Although we should see increasing convergence, I do not believe a single set of global antitrust rules will (or should) emerge.
Technological development is likely to have a profound effect on many facets of our lives and on the economic problems we face in coming years. Despite these changes, however, I expect the underlying antitrust principles and concepts that we apply to retain their vitality and to remain a sound basis for policy development.
As they always have, business models will evolve -- sometimes quite rapidly -- in response to technological shifts, as businesses try to remain efficient, profitable, and responsive to consumer preferences. As antitrust enforcers, we will confront the challenge of applying time-tested competition principles to this world of rapidly changing business models -- and of reaching wise enforcement decisions quickly and efficiently. Our primary objective should be to maintain the competitive vigor of markets while not impeding that vigor through our own actions. I am confident that we will be up to the task.

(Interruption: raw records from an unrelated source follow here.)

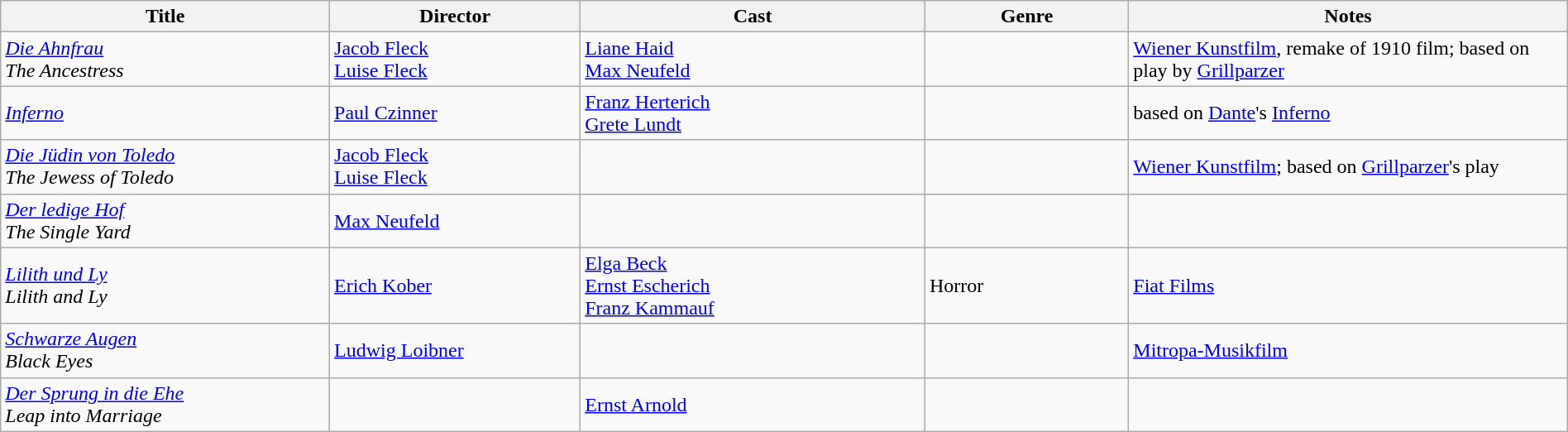
Horror (1026, 285)
Director (455, 17)
Title (165, 17)
Max Neufeld (455, 220)
Mitropa-Musikfilm (1348, 351)
Ludwig Loibner (455, 351)
Elga BeckErnst EscherichFranz Kammauf (753, 285)
Wiener Kunstfilm; based on Grillparzer's play (1348, 167)
Die Jüdin von ToledoThe Jewess of Toledo (165, 167)
Liane HaidMax Neufeld (753, 60)
Schwarze AugenBlack Eyes (165, 351)
Cast (753, 17)
Ernst Arnold (753, 404)
Franz HerterichGrete Lundt (753, 112)
Inferno (165, 112)
based on Dante's Inferno (1348, 112)
Die AhnfrauThe Ancestress (165, 60)
Genre (1026, 17)
Notes (1348, 17)
Fiat Films (1348, 285)
Der Sprung in die EheLeap into Marriage (165, 404)
Der ledige HofThe Single Yard (165, 220)
Lilith und LyLilith and Ly (165, 285)
Erich Kober (455, 285)
Wiener Kunstfilm, remake of 1910 film; based on play by Grillparzer (1348, 60)
Paul Czinner (455, 112)
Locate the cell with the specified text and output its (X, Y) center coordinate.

1. These are background notes for Commissioner Swindle's panel presentation, which did not include all of the topics covered by the notes.
On 6 April 2001, Commissioner Swindle delivered similar remarks -- on "Competition Policy and the Transatlantic Agenda" -- at a conference on "Playing Monopoly in the New Economy: Do We Need to Adjust Competition Policy Rules to New Realities?," sponsored by the United States Consulate, Amerika Haus Frankfurt, Frankfurt am Main, Germany.
2. The former head of Germany's Federal Cartel Office, Wolfgang Kartte, made a similar reference about ten years ago to refer to the then-new form of collaboration called the "strategic alliance" -- "alte Hüte mit neuem Etikett."
3. This was the first bilateral antitrust cooperation agreement between the U.S. and another nation.